Het is Zilpa verboden te handelen in strijd met de op 1 maart 2002 door verweerder aan haar afgegeven horeca-exploitatievergunning. Onder "Algemeen" punt 1 van deze vergunning dient de exploitatie van de Hemkade 48 plaats te vinden overeenkomstig het door verzoekster op 27 december 2001 ingediende bedrijfsplan, dat wordt geacht deel uit te maken van de vergunning.
Het feest valt niet te plaatsen onder dit bedrijfsplan. Overeenkomstig het bedrijfsplan worden op zaterdag discofeesten gehuisvest. Het onderhavige feest is niet op een lijn te stellen met een discofeest. Voorts is het feest bezwaarlijk onder te brengen onder de categorie personeelsfeest en bedrijfsevenement. Voorts kan de stelling van Zilpa dat het feest een besloten karakter heeft omdat aan de zaal geen kaarten worden verkocht, en derhalve binnen het bedrijfsplan valt, niet gevolgd worden. Daartoe wordt overwogen dat een over heel Nederland uitgezette kaartverkoop waarbij kaarten door een ieder vrijelijk te verkrijgen zijn, een feest het besloten karakter ontneemt. Dientengevolge handelt Zilpa in strijd met hetgeen in het bedrijfsplan is opgenomen en daarmee met de horeca-exploitatievergunning, indien zij de Wastelandparty doorgang laat vinden.

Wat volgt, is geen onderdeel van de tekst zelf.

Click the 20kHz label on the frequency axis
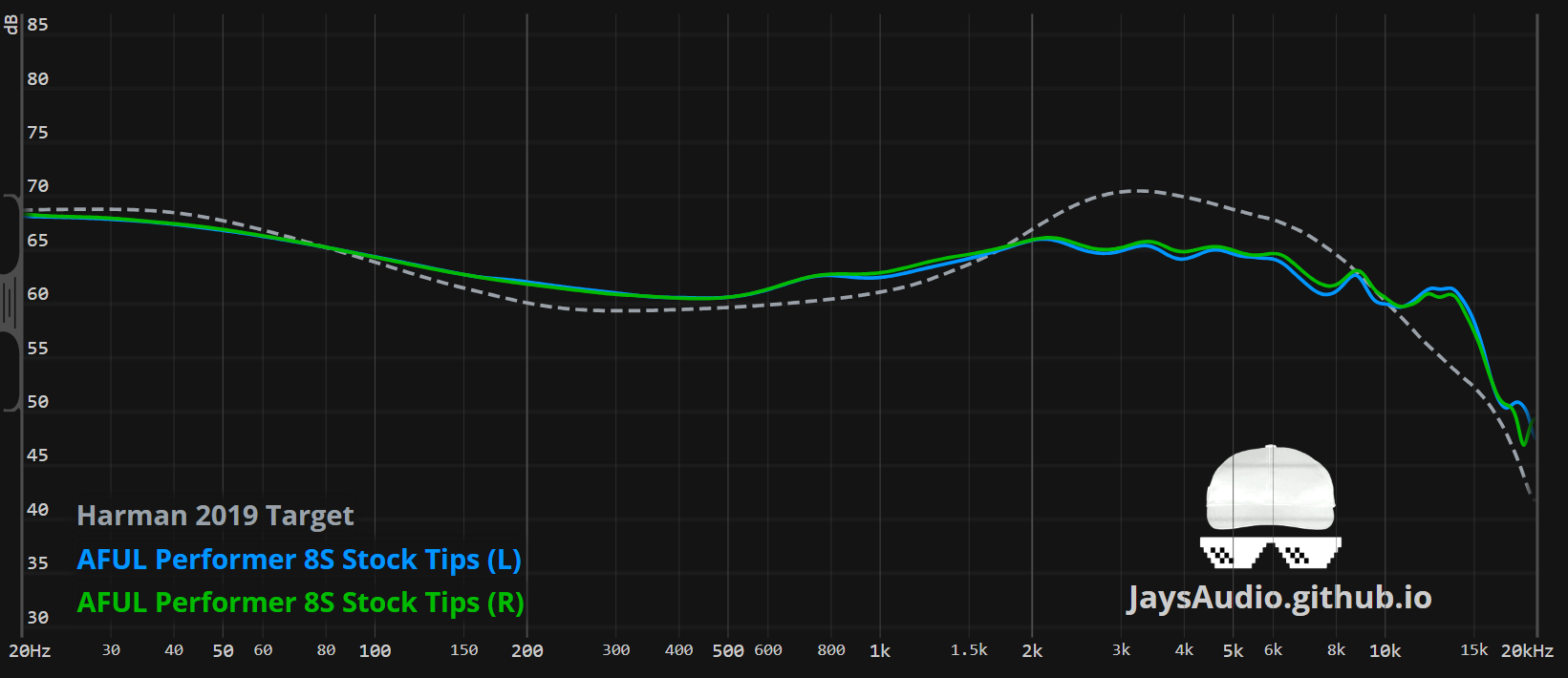 1526,651
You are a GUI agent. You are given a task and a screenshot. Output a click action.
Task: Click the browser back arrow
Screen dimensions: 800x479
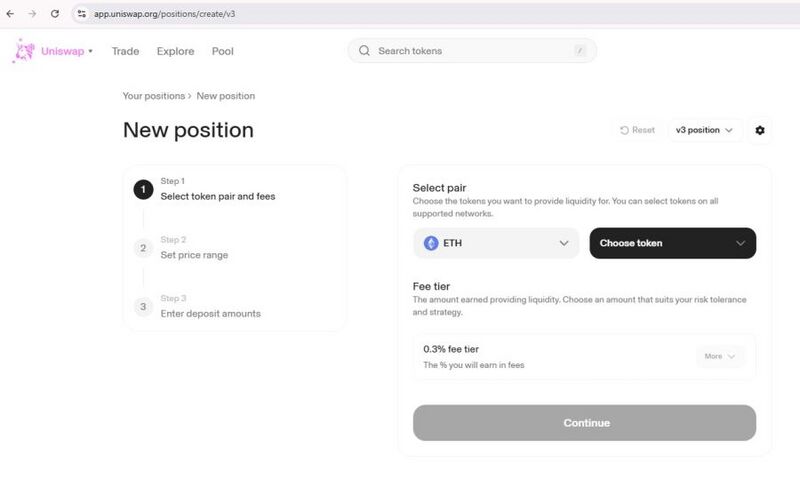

Nieuwe feiten of omstandigheden die leiden tot een ander oordeel dan ook al was neergelegd in rechtsoverweging 2.7 van voormelde uitspraak, zijn gesteld noch gebleken.
Naar voorlopig oordeel van de voorzieningenrechter is verweerder dan ook bevoegd handhavend op te treden.
Het beroep van Zilpa op door verweerder gewekte verwachtingen die aan daadwerkelijke toepassing van bestuursdwang in de weg zouden staan, treft geen doel. De verschillende interpretaties die partijen geven aan het gesprek dat op 28 augustus 2002 heeft plaatsgevonden, nemen niet weg dat verweerder in zijn besluit van 17 mei 2002 te kennen had gegeven op het standpunt te staan dat een Wastelandparty als deze niet kan worden gehouden zonder in strijd met de horeca-exploitatievergunning te handelen, welk standpunt in eerdergenoemde uitspraak van 17 mei 2002 was bevestigd. Nu geen sprake is van nieuwe feiten had Zilpa alvorens ervan uit te mogen gaan dat verweerder haar tegemoet was gekomen en een ander standpunt had ingenomen over de uitleg van de vergunning, een bevestiging moeten vragen van het haars inziens gewijzigde standpunt van verweerder. Na bevestiging had Zilpa een aanvraag voor een vergunning die dit soort feesten toestaat, kunnen indienen. Na een positief besluit te hebben ontvangen, had met de voorbereiding van het feest kunnen worden begonnen.
Concreet zicht op verlening van de onlangs door Zilpa, voor zover nodig, gevraagde gewijzigde horeca-exploitatievergunning en daarmee legalisering, valt redelijkerwijs op korte termijn ook niet te verwachten.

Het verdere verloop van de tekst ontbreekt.